The Northern Ireland Department of Justice and the Attorney General successfully appealed this ruling. Consequently, the NIHRC took their case to the Supreme Court. In today’s judgment Lady Hale stated:

“I have reached the following conclusions (i) that the NIHRC does have standing to challenge the legislation in question here; (ii) that, in denying a lawful abortion in Northern Ireland to a woman who wishes it in cases of rape, incest and fatal foetal abnormality, the law is incompatible with article 8 of the Convention; and (iii) that it will also operate incompatibly with article 3 of the Convention in some cases.” [Para 35]

On the question of the urgency of action needed by the Governments in Westminster and in Stormont, Lady Hale went on to state:

“…Should this Court leave the position in relation to these categories to be considered further whenever the Northern Ireland Assembly resumes operation and receives whatever report or recommendations the working group presents? First, there is the consideration that it is unclear what will happen in Northern Ireland, in particular whether and when the Assembly will resume its operations. But this is not itself decisive. What is clear is that the issue has been under discussion for some five years, since it was first raised by the Commission, without any definite upshot. Further, if we were to refrain now from any conclusion on it, or were to defer to the Assembly for the time being, in order for it to reach and express its own definitive position, we would have in my opinion to do so on the basis that it would then still be open to a person affected to return to court to have the matter finally resolved, if the legislature did not amend the existing law in the three areas identified. In my opinion, that is not an appropriate course, as the need for such amendment is evident and the outcome of any further litigation would in that respect be inevitable. I am in short satisfied that the present legislative position in Northern Ireland is untenable and intrinsically disproportionate in excluding from any possibility of abortion pregnancies involving fatal foetal abnormality or due to rape or incest... Those responsible for ensuring the compatibility of Northern Ireland law with the Convention rights will no doubt recognise and take account of these conclusions, at as early a time as possible, by considering whether and how to amend the law, in the light of the ongoing suffering being caused by it as well as the likelihood that a victim of the existing law would have standing to pursue similar proceedings to reach similar conclusions and to obtain a declaration of incompatibility in relation to the 1861 Act.” [Para 135]

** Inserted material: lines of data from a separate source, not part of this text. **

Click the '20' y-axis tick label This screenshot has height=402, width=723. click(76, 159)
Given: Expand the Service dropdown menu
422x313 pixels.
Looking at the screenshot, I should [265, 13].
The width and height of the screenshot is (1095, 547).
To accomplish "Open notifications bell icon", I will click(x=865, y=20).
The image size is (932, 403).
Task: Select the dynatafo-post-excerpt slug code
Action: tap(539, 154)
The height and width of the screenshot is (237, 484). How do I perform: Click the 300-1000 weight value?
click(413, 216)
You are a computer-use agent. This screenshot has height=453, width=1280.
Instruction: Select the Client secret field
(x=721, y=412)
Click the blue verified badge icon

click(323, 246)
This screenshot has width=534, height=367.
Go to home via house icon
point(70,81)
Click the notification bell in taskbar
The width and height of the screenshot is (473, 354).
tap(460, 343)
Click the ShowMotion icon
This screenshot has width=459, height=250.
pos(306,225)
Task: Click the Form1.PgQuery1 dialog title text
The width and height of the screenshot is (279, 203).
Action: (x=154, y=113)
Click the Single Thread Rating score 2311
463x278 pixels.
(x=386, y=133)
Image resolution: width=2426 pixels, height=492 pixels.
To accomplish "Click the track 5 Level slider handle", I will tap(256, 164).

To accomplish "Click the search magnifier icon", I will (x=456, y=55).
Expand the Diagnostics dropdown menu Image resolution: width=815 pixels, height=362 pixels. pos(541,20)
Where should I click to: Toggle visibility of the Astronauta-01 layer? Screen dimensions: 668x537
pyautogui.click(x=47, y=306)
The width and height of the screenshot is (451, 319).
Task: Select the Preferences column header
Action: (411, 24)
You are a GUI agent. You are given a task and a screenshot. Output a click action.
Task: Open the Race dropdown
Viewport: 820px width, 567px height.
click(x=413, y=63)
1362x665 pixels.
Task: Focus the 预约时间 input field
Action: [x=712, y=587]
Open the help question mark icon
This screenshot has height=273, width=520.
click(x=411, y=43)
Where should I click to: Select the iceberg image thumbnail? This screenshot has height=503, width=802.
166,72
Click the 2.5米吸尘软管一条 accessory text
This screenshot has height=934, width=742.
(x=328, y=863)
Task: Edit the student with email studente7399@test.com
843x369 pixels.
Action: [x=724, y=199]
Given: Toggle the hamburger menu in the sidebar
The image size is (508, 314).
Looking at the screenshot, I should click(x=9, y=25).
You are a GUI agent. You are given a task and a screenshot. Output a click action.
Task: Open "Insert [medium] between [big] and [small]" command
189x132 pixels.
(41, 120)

Lady Hale concludes in the judgment:

“We need to be clear about what the current law requires of women in this context. It is not less than that they cede control of their bodies to the edict of legislation passed (in the case of the 1861 Act) more than 150 years ago and (in the case of the 1945 Act) almost 75 years ago. Binding the girls and women of Northern Ireland to that edict means that they may not assert their autonomy in their own country. They are forbidden to do to their own bodies that which they wish to do; they are prevented from arranging their lives in the way that they want; they are denied the chance to shape their future as they desire. If, as well as the curtailment on their autonomy which this involves, they are carrying a foetus with a fatal abnormality or have been the victims of rape or incest, they are condemned, because legislation enacted in another era has decreed it, to endure untold suffering and desolation. What is that, if it is not humiliation and debasement?” [Para 261]

Counsel for the coalition of healthcare charities and women’s rights organisation are Jude Bunting from Doughty Street and Dinah Rose QC from Blackstone Chambers.